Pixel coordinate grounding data
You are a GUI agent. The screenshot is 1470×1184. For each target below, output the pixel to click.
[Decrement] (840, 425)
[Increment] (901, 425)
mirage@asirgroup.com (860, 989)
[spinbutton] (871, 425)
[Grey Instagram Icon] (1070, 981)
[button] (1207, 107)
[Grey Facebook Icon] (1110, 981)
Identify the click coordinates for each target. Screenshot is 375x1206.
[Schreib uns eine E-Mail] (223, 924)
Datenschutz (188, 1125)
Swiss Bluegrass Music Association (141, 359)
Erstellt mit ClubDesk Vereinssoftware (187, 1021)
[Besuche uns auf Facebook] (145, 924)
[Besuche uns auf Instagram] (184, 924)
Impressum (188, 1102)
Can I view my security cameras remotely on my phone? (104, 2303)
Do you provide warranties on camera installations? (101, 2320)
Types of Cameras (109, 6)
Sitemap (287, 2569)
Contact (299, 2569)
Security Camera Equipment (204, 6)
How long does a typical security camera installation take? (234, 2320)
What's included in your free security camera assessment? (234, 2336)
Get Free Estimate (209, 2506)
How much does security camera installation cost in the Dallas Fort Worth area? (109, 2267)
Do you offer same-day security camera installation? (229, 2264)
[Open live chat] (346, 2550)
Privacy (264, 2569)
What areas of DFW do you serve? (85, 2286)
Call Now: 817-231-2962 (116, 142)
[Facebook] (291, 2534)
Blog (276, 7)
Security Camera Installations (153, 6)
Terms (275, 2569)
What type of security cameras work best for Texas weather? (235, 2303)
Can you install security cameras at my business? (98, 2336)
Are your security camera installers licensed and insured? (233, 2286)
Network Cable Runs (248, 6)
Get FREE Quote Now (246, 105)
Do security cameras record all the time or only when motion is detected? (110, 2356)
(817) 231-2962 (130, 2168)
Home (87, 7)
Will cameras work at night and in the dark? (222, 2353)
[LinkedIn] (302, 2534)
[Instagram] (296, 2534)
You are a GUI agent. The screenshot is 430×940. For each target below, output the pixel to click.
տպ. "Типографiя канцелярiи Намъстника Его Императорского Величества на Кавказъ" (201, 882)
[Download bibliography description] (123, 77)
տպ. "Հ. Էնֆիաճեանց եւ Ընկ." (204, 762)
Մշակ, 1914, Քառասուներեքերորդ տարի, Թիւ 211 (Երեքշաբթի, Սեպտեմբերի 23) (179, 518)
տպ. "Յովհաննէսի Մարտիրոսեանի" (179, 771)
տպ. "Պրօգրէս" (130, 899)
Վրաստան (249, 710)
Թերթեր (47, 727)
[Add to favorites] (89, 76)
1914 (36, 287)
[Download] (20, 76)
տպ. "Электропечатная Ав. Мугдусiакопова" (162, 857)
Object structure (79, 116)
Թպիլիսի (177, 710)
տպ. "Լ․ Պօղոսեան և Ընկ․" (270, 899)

THE TASK - Copy all lines above containing the string "Download".

RESPONSE TO THE EXERCISE -
[Download bibliography description] (123, 77)
[Download] (20, 76)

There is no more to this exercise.